Third, in our study, steatosis was not associated with LSMRE or LSTE (all P > 0.05). In accordance with our results, a recent study with CHB patients demonstrated no significant difference in LS value obtained with TE according to the severity of hepatic steatosis among patients with F2–F4 fibrosis [34]. In addition, a recent study reported the negligible effect of liver steatosis on the cutoff value of LS measured using MRE to discriminate significant liver fibrosis [30].
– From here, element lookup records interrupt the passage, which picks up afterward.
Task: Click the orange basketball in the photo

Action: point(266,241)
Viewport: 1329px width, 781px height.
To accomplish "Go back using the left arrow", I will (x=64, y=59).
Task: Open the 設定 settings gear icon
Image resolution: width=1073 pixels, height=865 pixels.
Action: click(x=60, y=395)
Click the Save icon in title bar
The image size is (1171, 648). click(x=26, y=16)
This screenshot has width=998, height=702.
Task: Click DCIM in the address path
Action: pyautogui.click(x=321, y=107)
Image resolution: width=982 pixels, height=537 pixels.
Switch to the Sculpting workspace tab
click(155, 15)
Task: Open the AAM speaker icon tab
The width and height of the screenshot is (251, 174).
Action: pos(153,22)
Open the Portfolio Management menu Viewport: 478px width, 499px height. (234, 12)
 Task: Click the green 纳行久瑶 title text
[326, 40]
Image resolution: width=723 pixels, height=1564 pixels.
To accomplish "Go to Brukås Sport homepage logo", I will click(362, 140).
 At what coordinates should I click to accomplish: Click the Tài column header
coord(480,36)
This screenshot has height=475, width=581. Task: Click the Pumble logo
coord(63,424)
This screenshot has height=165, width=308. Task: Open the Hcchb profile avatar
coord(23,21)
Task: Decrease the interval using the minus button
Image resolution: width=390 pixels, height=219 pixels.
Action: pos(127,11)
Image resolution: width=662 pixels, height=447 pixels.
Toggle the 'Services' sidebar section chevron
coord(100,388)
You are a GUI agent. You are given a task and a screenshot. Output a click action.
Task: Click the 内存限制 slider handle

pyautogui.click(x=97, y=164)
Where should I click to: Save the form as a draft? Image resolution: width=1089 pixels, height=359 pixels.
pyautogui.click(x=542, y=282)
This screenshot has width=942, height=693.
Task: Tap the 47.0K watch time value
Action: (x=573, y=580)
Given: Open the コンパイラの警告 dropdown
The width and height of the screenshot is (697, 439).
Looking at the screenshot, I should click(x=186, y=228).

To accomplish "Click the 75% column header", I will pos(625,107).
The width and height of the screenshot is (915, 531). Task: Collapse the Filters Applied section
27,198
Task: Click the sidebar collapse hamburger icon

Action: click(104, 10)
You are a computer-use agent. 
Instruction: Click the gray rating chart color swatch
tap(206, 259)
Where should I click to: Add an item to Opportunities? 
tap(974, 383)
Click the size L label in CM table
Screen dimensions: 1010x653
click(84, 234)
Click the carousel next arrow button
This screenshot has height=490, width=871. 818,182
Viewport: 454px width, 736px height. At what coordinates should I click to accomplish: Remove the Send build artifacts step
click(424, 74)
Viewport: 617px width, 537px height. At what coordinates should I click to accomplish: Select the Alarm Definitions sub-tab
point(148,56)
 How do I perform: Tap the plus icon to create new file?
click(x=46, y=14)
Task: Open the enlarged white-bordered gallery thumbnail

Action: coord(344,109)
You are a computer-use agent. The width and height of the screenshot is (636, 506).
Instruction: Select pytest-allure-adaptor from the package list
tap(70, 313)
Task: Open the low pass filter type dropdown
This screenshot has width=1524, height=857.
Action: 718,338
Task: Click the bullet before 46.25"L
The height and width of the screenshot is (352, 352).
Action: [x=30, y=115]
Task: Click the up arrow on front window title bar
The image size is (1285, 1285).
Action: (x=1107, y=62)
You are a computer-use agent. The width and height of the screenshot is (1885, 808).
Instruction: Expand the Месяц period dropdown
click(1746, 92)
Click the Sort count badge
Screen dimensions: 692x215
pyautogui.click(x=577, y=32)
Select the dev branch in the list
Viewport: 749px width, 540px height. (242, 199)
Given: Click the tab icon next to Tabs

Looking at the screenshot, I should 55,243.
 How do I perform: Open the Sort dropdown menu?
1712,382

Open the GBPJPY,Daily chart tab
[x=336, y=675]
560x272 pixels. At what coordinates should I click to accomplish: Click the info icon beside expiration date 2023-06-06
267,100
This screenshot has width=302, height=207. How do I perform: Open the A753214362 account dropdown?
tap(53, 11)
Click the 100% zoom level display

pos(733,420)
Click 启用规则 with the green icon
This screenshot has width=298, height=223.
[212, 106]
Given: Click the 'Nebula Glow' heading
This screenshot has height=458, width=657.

Fourth, hepatic fat accumulation is receiving increasing attention, because the prevalence of fatty liver disease and concurrent liver steatosis in other CLDs is dramatically affecting developed countries. In our study, a significant stepwise association between PDFF and CAP value and histologic degree of liver steatosis was found (all P < 0.001). PDFF had a significantly higher diagnostic accuracy than CAP in predicting S1–3 (AUROC 0.922 vs. 0.806, P < 0.001) and S2–3 (AUROC 0.924 vs. 0.795, P = 0.005) steatosis. To date, two studies have demonstrated the superior diagnostic accuracy of PDFF to that of CAP in assessing the degree of histologic liver steatosis in patients with NAFLD. One study showed a significantly higher diagnostic accuracy of PDFF than CAP in diagnosing all stages of liver steatosis [18]. In contrast, the other demonstrated an inferior diagnostic accuracy of CAP compared to that of PDFF in detecting S2–3 and S3 steatosis [35]. Although some controversy still remains, based on previous studies and ours, the diagnosis of liver steatosis using PDFF might be more accurate than, or at least similar to, that of CAP.

Lastly, we included patients with different etiologies, to compare the diagnostic accuracy of TE and MRE in various etiologies of CLD patients. Most studies have evaluated patients with single etiology, such as NAFLD [18,19,20, 30], metabolic-associated fatty liver disease [35], or alcoholic liver disease [31].

Despite several strengths, we are also aware of the pitfalls in our study, which remain unresolved. First, we used histopathological information as the gold standard; however, it is also subjected to intra- and inter-observer variability and sampling errors. Second, selection bias may be present, because of the retrospective design of the study with a biased selection of subjects with MR assessment. Third, the AUROCs and cutoff values of LSMRE for detecting F2–4 and F3–4 were lower than those reported in previous studies [17,18,19,20]. We assume that the relatively small number of patients, especially in subgroups of advanced fibrosis might affect the diagnostic accuracy of MRE, representing lower AUROC and cutoff values. In addition, small number of patients in subgroups of moderate and severe liver steatosis might limit the accurate evaluation of the diagnostic accuracy of PDFF and CAP. Fourth, although recent studies show the predictive value of MRE in outcome of CLD patients, we could not analyze that because of the short follow-up period; however, those have no histologic results [36, 37]. Lastly, although the drawing of ROIs on the MR images is not yet fully standardized, we tried to minimize the potential bias by measuring three or four ROIs.

In conclusion, MRI exhibited significantly higher diagnostic accuracy than TE for detecting significant fibrosis and mild or moderate steatosis in patients with CLD. However, the limited availability of MR devices in specific areas should be resolved for the widespread use of MRI-based assessment for liver fibrosis and steatosis.